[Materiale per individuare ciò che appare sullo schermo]
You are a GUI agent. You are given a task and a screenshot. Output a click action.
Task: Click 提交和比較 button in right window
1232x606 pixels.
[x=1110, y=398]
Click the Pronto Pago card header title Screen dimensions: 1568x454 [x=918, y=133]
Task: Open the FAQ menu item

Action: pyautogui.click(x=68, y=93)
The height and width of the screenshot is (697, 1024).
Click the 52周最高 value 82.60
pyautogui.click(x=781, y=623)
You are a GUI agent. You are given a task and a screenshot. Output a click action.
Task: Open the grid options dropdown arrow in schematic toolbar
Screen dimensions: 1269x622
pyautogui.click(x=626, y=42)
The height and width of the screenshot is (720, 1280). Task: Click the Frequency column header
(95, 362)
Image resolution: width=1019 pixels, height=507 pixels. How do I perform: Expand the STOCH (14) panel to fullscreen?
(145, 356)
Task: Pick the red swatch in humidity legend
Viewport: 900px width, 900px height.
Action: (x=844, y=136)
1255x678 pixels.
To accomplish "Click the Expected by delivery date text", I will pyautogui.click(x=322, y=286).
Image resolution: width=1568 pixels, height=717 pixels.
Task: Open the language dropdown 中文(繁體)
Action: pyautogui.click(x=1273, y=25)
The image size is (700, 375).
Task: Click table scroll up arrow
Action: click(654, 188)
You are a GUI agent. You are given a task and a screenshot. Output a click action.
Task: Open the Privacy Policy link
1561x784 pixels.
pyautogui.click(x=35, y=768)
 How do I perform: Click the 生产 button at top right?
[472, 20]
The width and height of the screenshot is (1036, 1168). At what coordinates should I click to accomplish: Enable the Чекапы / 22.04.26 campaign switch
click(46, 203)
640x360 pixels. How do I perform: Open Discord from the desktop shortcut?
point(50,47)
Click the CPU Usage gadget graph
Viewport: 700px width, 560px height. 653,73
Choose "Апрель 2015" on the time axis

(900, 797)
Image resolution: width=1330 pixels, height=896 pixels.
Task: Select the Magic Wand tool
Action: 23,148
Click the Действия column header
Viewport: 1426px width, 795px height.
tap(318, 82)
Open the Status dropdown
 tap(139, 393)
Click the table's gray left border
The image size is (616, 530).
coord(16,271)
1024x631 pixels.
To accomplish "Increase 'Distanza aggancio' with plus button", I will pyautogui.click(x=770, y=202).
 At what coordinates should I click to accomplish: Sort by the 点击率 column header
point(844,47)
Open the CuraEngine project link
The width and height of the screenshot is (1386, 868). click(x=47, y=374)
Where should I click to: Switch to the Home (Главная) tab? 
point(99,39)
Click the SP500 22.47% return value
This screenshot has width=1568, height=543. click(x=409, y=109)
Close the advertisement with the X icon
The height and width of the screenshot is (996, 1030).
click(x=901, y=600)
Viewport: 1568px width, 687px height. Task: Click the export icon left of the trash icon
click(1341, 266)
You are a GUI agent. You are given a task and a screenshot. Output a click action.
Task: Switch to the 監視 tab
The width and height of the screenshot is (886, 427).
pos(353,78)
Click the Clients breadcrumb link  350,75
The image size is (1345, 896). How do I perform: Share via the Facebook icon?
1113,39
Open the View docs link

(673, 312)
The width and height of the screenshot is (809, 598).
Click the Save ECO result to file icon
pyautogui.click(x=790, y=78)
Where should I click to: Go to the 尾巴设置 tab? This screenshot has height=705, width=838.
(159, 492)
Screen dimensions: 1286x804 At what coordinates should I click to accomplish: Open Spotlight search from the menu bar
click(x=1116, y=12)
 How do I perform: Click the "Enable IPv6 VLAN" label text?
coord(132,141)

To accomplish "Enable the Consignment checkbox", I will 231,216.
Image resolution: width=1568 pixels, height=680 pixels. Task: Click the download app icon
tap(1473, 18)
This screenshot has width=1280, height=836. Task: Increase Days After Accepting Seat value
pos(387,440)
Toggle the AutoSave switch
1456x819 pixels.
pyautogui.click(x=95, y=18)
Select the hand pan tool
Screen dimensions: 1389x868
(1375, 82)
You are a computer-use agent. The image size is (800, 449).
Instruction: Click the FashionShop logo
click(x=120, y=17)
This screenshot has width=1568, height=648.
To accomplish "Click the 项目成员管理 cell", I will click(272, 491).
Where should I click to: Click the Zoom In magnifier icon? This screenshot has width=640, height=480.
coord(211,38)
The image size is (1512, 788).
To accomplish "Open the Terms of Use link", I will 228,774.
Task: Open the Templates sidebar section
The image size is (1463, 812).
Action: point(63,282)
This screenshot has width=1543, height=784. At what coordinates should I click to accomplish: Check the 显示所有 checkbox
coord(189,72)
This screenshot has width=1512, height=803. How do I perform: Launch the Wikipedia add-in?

-- REQUISITI --
Estrai e riporta identiche le righe del materiale, dalla riga che contiene "The width and height of the screenshot is (809, 598)." fino alla fine del materiale, estremi inclusi.

-- SOLUZIONE --
The width and height of the screenshot is (809, 598).
Click the Save ECO result to file icon
pyautogui.click(x=790, y=78)
Where should I click to: Go to the 尾巴设置 tab? This screenshot has height=705, width=838.
(159, 492)
Screen dimensions: 1286x804 At what coordinates should I click to accomplish: Open Spotlight search from the menu bar
click(x=1116, y=12)
 How do I perform: Click the "Enable IPv6 VLAN" label text?
coord(132,141)

To accomplish "Enable the Consignment checkbox", I will 231,216.
Image resolution: width=1568 pixels, height=680 pixels. Task: Click the download app icon
tap(1473, 18)
This screenshot has width=1280, height=836. Task: Increase Days After Accepting Seat value
pos(387,440)
Toggle the AutoSave switch
1456x819 pixels.
pyautogui.click(x=95, y=18)
Select the hand pan tool
Screen dimensions: 1389x868
(1375, 82)
You are a computer-use agent. The image size is (800, 449).
Instruction: Click the FashionShop logo
click(x=120, y=17)
This screenshot has width=1568, height=648.
To accomplish "Click the 项目成员管理 cell", I will click(272, 491).
Where should I click to: Click the Zoom In magnifier icon? This screenshot has width=640, height=480.
coord(211,38)
The image size is (1512, 788).
To accomplish "Open the Terms of Use link", I will 228,774.
Task: Open the Templates sidebar section
The image size is (1463, 812).
Action: point(63,282)
This screenshot has width=1543, height=784. At what coordinates should I click to accomplish: Check the 显示所有 checkbox
coord(189,72)
This screenshot has width=1512, height=803. How do I perform: Launch the Wikipedia add-in?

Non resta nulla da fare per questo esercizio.